LGBT Activists Pin Hopes On Ugandan Legal System As They Challenge Anti-Gay Law

“The rest of the government, frankly speaking, is a dictatorship ... The courts of Uganda are kind of independent,” said a party to a new suit challenging the law.

A lawsuit filed Tuesday against Uganda's Anti-Homosexuality Act is not the first time LGBT activists have turned to the country's courts for protection — and, at least twice, they've won.

"The rest of the government, frankly speaking, is a dictatorship," said Paul Semugoma, a Ugandan HIV advocate now living in South Africa who is one of the parties to the suit filed Tuesday against the law, which provides for jail terms of up to life in prison for those found "guilty" of engaging in gay sex and essentially bans LGBT advocacy. "The paradox is [that] the courts of Uganda are kind of independent," he said.

The first major LGBT rights suit brought in Uganda was filed by Victor Mukasa, then head of the group Sexual Minorities Uganda, in 2006. He sued the country's attorney general after security forces broke down his door in 2005 while he was at work, confiscated advocacy materials, and arrested a friend who was staying with him.
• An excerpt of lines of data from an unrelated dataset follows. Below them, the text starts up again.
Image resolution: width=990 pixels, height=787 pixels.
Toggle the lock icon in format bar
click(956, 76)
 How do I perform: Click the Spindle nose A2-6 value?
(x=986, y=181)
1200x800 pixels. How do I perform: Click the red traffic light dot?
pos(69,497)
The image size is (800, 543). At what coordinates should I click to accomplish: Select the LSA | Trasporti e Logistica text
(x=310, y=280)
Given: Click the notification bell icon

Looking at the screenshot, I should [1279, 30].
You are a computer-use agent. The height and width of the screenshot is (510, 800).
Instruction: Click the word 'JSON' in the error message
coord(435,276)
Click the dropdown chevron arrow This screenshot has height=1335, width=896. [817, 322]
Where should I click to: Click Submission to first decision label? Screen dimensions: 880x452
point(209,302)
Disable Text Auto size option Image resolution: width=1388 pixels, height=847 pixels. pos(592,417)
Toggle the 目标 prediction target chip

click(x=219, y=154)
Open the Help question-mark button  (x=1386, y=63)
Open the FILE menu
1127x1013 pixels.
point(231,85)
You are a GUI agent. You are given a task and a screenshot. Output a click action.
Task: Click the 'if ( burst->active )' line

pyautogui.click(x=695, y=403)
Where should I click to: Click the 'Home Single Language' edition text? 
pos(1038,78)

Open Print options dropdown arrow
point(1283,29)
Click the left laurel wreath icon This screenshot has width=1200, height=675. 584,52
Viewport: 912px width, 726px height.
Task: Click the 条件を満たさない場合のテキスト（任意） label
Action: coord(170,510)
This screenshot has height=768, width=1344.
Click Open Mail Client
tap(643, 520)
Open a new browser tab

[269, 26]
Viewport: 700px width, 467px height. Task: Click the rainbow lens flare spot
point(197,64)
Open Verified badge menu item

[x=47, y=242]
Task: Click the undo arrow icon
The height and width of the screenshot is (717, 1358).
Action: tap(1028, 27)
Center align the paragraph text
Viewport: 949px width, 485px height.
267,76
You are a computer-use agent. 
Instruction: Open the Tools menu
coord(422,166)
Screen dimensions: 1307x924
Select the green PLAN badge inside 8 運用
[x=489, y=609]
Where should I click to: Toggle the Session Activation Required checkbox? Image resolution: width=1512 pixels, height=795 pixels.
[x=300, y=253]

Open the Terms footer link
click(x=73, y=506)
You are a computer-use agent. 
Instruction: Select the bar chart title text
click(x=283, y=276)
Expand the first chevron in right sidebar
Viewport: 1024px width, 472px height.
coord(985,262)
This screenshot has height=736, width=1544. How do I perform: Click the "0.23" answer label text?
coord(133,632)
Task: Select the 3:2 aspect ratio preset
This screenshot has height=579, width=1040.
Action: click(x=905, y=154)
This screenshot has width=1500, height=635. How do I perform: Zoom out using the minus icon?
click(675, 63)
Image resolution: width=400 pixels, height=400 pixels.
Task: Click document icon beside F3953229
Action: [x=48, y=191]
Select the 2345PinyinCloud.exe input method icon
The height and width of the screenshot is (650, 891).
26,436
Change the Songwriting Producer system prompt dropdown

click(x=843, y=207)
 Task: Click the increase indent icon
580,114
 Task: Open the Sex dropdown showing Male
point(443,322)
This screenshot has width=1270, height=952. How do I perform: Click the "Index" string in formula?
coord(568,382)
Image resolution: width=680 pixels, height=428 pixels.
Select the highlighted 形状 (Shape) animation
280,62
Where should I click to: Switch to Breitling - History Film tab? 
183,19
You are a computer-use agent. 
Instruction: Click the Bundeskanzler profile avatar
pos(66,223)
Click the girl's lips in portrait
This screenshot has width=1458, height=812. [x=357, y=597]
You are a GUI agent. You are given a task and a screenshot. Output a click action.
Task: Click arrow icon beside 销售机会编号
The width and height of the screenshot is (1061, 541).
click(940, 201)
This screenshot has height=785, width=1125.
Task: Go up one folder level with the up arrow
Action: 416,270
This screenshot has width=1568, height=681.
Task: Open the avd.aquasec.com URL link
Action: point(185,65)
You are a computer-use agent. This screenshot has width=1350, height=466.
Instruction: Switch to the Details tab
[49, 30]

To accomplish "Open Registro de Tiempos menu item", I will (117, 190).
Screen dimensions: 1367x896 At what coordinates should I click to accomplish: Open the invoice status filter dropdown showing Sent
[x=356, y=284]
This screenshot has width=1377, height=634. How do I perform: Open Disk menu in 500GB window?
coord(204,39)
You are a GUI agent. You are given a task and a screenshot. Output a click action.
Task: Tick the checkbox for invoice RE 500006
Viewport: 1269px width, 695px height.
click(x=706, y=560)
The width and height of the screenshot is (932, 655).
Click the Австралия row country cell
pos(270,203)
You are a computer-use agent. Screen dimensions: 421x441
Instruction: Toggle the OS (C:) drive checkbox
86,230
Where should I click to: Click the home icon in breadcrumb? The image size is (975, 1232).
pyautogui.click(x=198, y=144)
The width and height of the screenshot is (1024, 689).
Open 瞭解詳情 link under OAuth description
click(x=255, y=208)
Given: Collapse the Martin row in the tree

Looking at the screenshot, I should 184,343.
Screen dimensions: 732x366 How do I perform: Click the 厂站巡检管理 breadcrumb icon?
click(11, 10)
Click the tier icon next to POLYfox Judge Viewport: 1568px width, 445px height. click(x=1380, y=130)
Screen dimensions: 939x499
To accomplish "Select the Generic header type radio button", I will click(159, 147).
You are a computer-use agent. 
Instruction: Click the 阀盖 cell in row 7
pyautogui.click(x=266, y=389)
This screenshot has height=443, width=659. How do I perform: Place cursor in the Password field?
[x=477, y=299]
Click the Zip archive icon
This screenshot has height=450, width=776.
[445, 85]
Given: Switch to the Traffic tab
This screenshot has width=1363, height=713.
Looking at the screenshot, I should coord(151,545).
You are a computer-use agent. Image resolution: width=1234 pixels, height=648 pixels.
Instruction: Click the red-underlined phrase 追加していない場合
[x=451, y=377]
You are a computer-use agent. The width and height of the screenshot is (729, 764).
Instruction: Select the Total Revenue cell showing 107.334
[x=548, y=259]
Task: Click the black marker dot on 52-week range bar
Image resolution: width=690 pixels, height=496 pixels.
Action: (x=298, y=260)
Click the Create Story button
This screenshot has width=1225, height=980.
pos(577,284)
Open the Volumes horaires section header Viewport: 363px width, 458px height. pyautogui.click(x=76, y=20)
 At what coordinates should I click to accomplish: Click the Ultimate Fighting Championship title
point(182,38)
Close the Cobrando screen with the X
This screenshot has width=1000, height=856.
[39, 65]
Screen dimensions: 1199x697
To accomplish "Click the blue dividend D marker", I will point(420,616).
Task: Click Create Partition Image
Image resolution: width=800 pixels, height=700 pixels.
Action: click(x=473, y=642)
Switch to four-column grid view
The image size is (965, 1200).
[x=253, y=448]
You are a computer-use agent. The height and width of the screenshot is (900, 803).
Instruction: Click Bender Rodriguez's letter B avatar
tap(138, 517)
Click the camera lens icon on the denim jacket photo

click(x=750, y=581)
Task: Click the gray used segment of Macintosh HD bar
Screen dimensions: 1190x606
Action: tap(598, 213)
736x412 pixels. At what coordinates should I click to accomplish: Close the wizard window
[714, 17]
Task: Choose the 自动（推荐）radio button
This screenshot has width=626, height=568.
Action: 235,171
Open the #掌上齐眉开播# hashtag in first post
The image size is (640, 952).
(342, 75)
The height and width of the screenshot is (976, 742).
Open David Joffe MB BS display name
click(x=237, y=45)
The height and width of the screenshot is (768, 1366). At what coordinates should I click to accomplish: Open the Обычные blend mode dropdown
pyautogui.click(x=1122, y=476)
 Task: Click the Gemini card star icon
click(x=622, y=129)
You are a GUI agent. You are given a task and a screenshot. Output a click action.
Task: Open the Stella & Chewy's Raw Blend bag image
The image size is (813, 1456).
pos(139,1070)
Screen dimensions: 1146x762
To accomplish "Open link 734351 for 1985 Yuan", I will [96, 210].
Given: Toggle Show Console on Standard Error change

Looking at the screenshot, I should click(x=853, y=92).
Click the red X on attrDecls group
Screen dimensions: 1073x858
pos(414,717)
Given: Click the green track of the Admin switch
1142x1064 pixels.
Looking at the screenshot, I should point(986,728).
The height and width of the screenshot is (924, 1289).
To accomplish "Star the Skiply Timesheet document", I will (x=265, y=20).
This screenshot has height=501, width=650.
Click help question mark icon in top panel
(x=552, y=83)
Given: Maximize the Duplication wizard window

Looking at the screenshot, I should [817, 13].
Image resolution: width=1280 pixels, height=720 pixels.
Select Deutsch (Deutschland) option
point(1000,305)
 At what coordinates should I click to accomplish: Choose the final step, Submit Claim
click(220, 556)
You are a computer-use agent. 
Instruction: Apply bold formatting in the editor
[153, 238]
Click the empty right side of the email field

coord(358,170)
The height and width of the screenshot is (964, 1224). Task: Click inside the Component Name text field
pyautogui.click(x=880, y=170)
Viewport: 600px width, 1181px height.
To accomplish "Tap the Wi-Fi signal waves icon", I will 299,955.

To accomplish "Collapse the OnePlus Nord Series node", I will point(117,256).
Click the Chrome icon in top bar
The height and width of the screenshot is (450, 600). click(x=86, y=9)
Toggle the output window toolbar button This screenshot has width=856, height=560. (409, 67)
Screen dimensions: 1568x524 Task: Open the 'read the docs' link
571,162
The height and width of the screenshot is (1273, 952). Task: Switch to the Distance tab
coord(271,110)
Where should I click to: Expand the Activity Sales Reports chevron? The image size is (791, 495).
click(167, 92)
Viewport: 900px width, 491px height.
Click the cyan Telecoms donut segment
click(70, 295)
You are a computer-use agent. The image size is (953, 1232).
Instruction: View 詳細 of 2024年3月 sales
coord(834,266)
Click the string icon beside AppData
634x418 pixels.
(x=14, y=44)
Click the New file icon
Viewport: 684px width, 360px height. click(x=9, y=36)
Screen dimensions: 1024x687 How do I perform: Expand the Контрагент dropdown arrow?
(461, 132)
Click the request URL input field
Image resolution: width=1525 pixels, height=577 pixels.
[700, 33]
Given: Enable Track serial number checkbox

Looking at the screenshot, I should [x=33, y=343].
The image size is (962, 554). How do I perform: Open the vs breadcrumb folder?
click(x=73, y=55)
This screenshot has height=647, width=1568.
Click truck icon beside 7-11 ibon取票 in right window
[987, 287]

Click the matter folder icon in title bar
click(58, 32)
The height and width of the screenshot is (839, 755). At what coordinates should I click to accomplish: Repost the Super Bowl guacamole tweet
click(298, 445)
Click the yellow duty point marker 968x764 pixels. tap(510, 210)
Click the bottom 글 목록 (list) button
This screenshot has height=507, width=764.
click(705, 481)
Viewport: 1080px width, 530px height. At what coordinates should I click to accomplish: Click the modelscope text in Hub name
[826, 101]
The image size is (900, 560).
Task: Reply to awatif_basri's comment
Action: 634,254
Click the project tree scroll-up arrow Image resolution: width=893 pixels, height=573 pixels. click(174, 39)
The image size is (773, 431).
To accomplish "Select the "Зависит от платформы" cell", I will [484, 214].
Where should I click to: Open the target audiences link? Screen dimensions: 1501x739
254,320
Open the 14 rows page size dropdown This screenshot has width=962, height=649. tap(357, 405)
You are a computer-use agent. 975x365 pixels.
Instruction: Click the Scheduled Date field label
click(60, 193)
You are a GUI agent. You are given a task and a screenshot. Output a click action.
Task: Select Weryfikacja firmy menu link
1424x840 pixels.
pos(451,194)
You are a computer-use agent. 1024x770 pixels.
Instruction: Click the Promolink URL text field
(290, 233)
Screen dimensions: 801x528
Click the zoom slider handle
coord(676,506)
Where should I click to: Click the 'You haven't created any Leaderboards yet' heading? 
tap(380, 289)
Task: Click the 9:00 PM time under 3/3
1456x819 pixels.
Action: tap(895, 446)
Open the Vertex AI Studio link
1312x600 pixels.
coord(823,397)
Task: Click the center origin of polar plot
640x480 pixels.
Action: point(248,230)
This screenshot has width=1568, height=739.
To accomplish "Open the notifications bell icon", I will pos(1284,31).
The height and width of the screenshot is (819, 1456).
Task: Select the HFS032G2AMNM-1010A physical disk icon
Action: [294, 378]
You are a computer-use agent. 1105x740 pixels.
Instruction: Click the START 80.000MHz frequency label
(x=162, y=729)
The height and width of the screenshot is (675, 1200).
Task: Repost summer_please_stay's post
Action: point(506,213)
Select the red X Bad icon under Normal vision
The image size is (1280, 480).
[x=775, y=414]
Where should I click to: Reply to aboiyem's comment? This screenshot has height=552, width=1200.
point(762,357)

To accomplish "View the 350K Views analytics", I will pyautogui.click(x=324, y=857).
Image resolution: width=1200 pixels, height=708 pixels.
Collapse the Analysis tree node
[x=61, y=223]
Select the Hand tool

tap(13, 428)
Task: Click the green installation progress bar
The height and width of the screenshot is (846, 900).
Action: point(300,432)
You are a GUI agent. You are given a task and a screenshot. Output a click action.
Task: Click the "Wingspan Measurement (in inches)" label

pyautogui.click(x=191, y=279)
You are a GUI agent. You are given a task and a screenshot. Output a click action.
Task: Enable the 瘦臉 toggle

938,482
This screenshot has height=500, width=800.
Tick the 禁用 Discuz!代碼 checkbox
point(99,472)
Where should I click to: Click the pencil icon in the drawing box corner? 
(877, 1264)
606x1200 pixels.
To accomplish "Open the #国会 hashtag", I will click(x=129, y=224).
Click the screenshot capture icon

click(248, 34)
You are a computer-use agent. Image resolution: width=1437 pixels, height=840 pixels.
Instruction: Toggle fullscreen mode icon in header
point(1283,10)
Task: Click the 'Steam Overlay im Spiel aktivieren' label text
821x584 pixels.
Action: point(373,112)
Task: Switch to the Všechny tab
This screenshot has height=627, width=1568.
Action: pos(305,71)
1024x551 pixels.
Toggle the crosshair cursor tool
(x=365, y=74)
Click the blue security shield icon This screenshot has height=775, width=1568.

He filed suit almost 18 months after the raid because he could not find a lawyer who would represent him. He spent six months of that time living in hiding at an Amnesty International safe house, and then went to South Africa until a date was set for his hearing. He returned with the goal of mobilizing the LGBT community around the process.

"Suing the government was not something I wanted to do, but it was for the community," he said. "I was not the first to be raided and I would not be the last."

When the High Court ruled in his favor in 2008, it was transformative, Mukasa said. It inspired another activist with Sexual Minorities Uganda, David Kato, and others to sue the Ugandan newspaper Rolling Stone for publishing the names and photos of people said to be gay.

The courts first ordered Rolling Stone to halt publishing in November of 2010, and then, in January of 2011, the High Court awarded those named hundreds of dollars in damages.

Those victories, however, came at a high cost to those who've gone to court. A few weeks after winning the suit against Rolling Stone Kato was bludgeoned to death by an attacker wielding a hammer.

Mukasa left Uganda before the court ruled in his favor, facing a stream of death threats targeting him and his school-aged daughter. He now lives in the United States.

The LGBT activists who have joined with politicians and law professors to bring the new suit — including the current head of Sexual Minorities Uganda, Frank Mugisha, and trans activist Julian Pepe Onziema — are taking a risk, Mukasa said, adding that it was one he thought they have to take.

"I support it 101%. If I were there I would do the same thing," he said.